PDT Staff Writer
Ohio Attorney General Mike DeWine announced today that state, local, and federal officials served a search warrant on a suspected “pill mill” in Ironton.
Members of the Attorney General’s Bureau of Criminal Investigation (BCI) and special prosecutions unit joined the Ironton Police Department, Lawrence County Drug Task Force, Lawrence County Prosecutor’s Office, Lawrence County Sheriff’s Office, Ohio State Pharmacy Board, Ohio State Medical Board, and the Drug Enforcement Administration (DEA) in serving the warrant at Pinnacle Wellness and Longevity Center, 407 South Third Street, Suite B, Tuesday morning.
“Prescription drugs can be just as addictive as street drugs like heroin or cocaine, and we’ve found that some medical offices take advantage of that,” DeWine said. “Right now we are investigating to find out if that has been happening here.”
DeWine said authorities have been investigating the location for more than a year.
DeWine said no one has been charged in connection with the ongoing investigation at this time, and copies of any seized patient files were left with the clinic, which remains open.
Tuesday’s search warrant comes one day after DeWine joined 47 other state and territorial attorneys general to urge the U.S. Food and Drug Administration (FDA) to adopt standards requiring manufacturers and marketers of generic prescription painkillers to develop tamper-and abuse-resistant versions of their products.
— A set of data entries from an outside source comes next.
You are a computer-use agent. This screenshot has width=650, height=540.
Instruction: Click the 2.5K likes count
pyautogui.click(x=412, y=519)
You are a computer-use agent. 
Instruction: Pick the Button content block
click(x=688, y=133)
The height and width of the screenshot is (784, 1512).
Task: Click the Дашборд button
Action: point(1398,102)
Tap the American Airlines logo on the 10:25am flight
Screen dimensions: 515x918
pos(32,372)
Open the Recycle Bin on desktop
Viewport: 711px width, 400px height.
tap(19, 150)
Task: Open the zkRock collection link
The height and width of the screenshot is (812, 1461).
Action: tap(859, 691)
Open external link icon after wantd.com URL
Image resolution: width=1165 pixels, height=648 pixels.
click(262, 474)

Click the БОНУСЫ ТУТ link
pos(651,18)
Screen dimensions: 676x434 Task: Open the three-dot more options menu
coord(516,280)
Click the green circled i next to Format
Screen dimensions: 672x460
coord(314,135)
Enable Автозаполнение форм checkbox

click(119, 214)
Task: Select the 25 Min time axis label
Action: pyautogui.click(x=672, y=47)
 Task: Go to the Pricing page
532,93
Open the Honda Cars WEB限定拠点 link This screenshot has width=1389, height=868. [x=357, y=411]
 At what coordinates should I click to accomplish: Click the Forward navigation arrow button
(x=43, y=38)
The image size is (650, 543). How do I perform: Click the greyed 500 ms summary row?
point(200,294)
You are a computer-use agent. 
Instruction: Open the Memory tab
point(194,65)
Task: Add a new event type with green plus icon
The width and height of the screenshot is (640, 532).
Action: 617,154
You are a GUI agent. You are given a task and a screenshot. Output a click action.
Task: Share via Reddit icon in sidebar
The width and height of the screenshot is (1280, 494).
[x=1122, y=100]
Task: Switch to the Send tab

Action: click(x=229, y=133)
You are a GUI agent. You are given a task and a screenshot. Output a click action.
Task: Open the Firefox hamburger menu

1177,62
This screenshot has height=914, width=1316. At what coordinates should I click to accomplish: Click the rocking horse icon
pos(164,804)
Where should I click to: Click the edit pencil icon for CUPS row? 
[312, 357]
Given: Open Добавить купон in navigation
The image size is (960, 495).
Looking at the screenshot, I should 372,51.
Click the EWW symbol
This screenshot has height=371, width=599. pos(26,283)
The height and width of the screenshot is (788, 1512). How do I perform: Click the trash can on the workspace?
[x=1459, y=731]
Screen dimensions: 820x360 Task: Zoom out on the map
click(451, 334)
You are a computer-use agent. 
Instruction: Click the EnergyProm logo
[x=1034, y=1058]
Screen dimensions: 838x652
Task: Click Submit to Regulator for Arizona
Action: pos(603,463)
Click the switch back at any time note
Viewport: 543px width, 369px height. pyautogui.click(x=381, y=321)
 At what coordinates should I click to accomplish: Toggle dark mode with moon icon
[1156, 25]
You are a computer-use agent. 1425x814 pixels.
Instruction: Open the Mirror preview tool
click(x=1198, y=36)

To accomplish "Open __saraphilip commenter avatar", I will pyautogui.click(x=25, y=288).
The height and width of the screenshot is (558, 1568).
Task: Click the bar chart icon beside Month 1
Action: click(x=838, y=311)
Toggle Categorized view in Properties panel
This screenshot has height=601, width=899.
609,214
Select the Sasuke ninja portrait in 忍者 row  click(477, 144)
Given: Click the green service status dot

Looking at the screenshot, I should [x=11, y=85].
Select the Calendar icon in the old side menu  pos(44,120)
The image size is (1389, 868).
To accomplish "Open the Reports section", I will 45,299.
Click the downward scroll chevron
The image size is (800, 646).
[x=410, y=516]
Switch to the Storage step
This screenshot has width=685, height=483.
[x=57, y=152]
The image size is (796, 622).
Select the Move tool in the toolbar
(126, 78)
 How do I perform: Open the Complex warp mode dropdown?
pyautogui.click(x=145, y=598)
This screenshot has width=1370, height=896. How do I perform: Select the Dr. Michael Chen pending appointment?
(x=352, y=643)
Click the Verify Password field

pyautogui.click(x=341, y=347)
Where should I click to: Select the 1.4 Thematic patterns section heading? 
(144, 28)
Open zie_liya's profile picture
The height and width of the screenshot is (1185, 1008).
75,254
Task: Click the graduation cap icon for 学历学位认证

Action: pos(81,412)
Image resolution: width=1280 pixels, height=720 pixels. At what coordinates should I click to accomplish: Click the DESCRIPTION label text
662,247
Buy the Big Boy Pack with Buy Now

“Some producers of name-brand versions of painkillers have taken steps to make it more difficult to abuse their drugs, and we are hoping the makers of the generic versions will do the same thing,” DeWine said.
He said adding new physical and chemical features to prescription opioids can deter abuse and reduce misuse and accidental death.
Fatal drug overdoses are now the leading cause of death due to unintentional injury in the United States, exceeding even motor vehicle deaths, according to the U.S. Centers for Disease Control and Prevention.
Unintentional drug overdoses kill an average of four Ohioans each day.
Upon taking office in 2011, Attorney General DeWine made the fight against prescription drug abuse a priority. In that time, those with the Attorney General’s Office have been involved in the permanent license revocation of more than two dozen doctors and pharmacists who improperly prescribed prescription medication, the conviction of 13 doctors, pharmacists, traffickers and associates, and the seizure of more than $1.67 million worth of prescription pills.
DeWine came to Scioto County several times to personally take part in raids that resulted in the shut down of what were known as pain clinics and the revocation of several of the physicians involved in those establishments’ licenses. Some have been tried and sentenced to prison. Eventually, all 11 pain clinics in Scioto County were closed.
DeWine also partnered with the Ohio Department of Health and the Drug Free Action Alliance to provide free prescription drug collection bins to law enforcement agencies across the state as part of their newly established Ohio Prescription Drug Drop Box Program.
A list of prescription drug drop box locations is available on the Ohio Attorney General’s website.